- Born: Karl Jack Bauer July 30, 1926 Springfield, Ohio, U.S.
- Died: September 17, 1987 (aged 61) Troy, New York, U.S.
- Education: Harvard College (BA) Indiana University (MA, PhD)
- Occupation: Historian
- Spouse: Dorothy Sargent ​(m. 1951)​
- Children: 3

= K. Jack Bauer =

American naval historian (1926–1987)

Karl Jack Bauer (July 30, 1926 in Springfield, Ohio – September 17, 1987 in Troy, New York), was one of the founders of the North American Society for Oceanic History (NASOH) and a well-known naval historian. NASOH's K. Jack Bauer Award is named in his memory.

==Early life and education==
The son of Charles August Bauer, an engineer, and Isabelle Fairbanks, Jack Bauer attended Harvard College, where he completed his Bachelor of Arts degree in 1948. He went on to graduate study at Indiana University, where he earned his Master of Arts in 1949 with a thesis on "United States naval shipbuilding programs, 1775-1860" and his Ph.D. degree in 1953 with a dissertation on "United States naval operations during the Mexican War."

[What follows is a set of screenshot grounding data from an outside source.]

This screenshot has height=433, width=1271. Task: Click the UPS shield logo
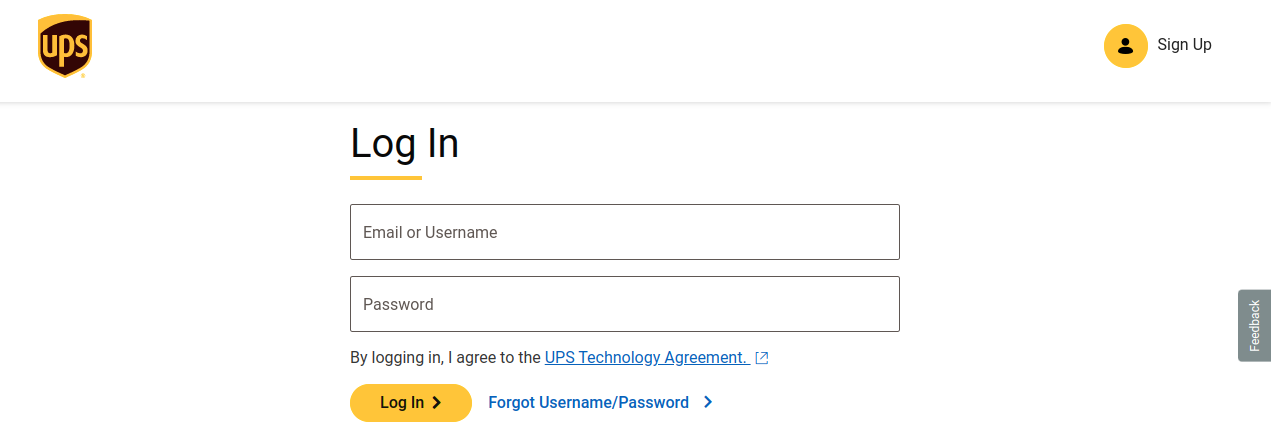[x=65, y=45]
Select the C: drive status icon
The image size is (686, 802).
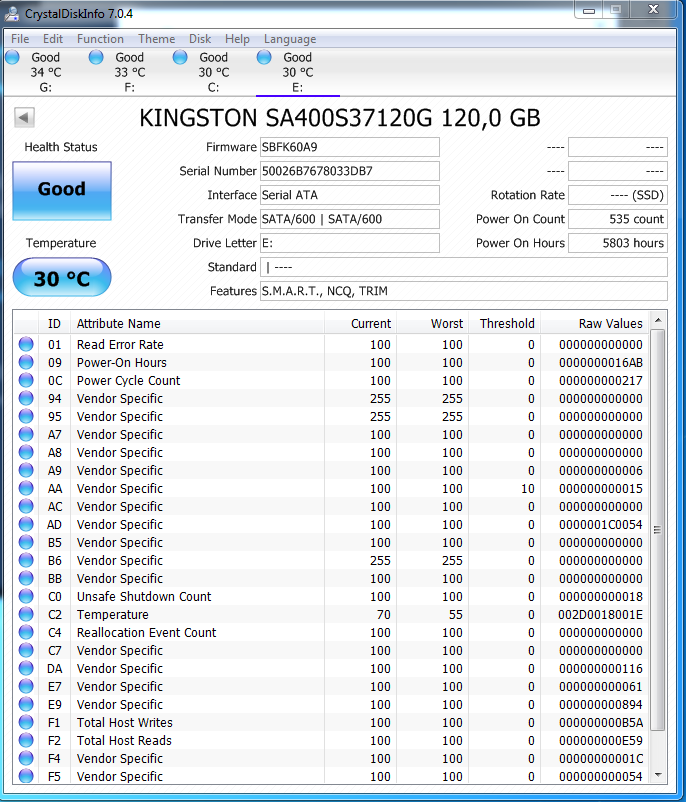180,58
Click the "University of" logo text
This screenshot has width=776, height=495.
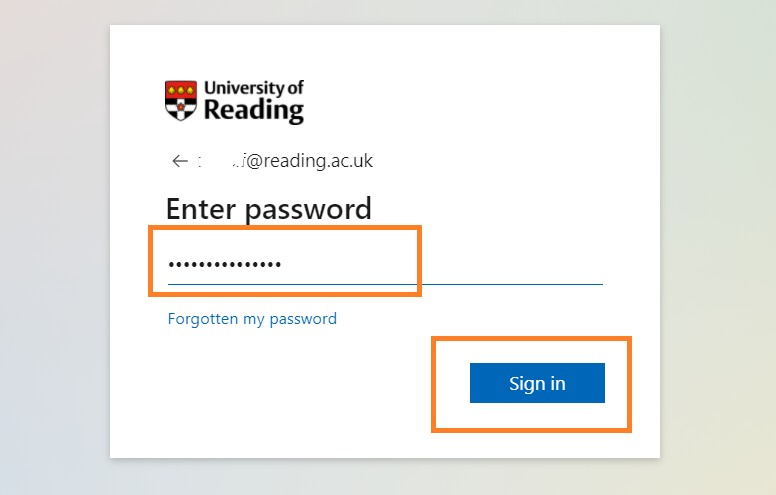tap(253, 87)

On August 18, 1951, he married Dorothy Sargent, with whom he had three children: Eric, Neil, and Anne.

==Academic career==
Bauer worked at the National Archives as an archivist in 1954–1955, then in 1955–1957 was appointed a historian with the United States Marine Corps Historical Branch, where he worked on a volume of the USMC history of World War II. In 1957, he transferred to the Naval History Division, where he worked with Samuel Eliot Morison’s staff in preparing Morison's monumental History of U.S. Naval Operations in World War II. After four years as an assistant professor at Morris Harvey College from 1961 to 1965, Rensselaer Polytechnic Institute appointed him an associate professor in 1965 and then professor of history in 1970, serving there for the remainder of his career. In 1977–1978, he was visiting professor at the U.S. Army Command and General Staff College at Fort Leavenworth, Kansas.

The United States Navy appointed Bauer to the Secretary of the Navy's Advisory Committee on Naval History and he served as member of council of the American Military Institute, 1959–1962 and in 1980.

==Published works==
- List of World War I Signal Corps Films (Record Group 111) (National Archives, 1957)
- The Dictionary of American Naval Fighting Ships. (Naval History Division, 1959);
- Surfboats and Horse Marines: U.S. Naval Operations in the Mexican War, 1846-48 (Naval Institute Press, 1969)
- Ships of the Navy – Combat Vessels (Rensselaer Polytechnic Institute, 1970); revised and extended by Stephen S. Roberts as Register of Ships of the U.S. Navy, 1775–1990: Major Combatants (Greenwood Press, 1995).
- The Mexican War, 1846–1848 (Macmillan, 1974).
- Soldiering : the Civil War diary of Rice C. Bull, 123rd New York Volunteer Infantry, edited by K. Jack Bauer. San Rafael, California : Presidio Press, 1977.
- American Secretaries of the Navy, (Naval Institute Press, 1980).
- The New American State Papers: Naval Affairs (Scholarly Resources, 1981.
- Ports in the West edited with Benjamin F. Gilbert, (Sunflower University Press, 1983).
- History of navigation & navigation improvements on the Pacific coast by Anthony F. Turhollow, Benjamin F. Gilbert, K. Jack Bauer. [Fort Belvoir, Va.?] : National Waterways Study, U.S. Army Engineer Water Resources Support Center, Institute for Water Resources; Washington, D.C. : For sale by the Superintendent of Documents, U.S. G.P.O., [1983].
- U.S. Naval and Marine Corps Bases with Paolo Coletta, (Greenwood Press, 1985).
- Soldier, Planter, Statesman: Zachary Taylor and the Old Southwest (Louisiana State University Press, 1986).
- A maritime history of the United States : the role of America's seas and waterways Columbia, South Carolina : University of South Carolina Press, 1988.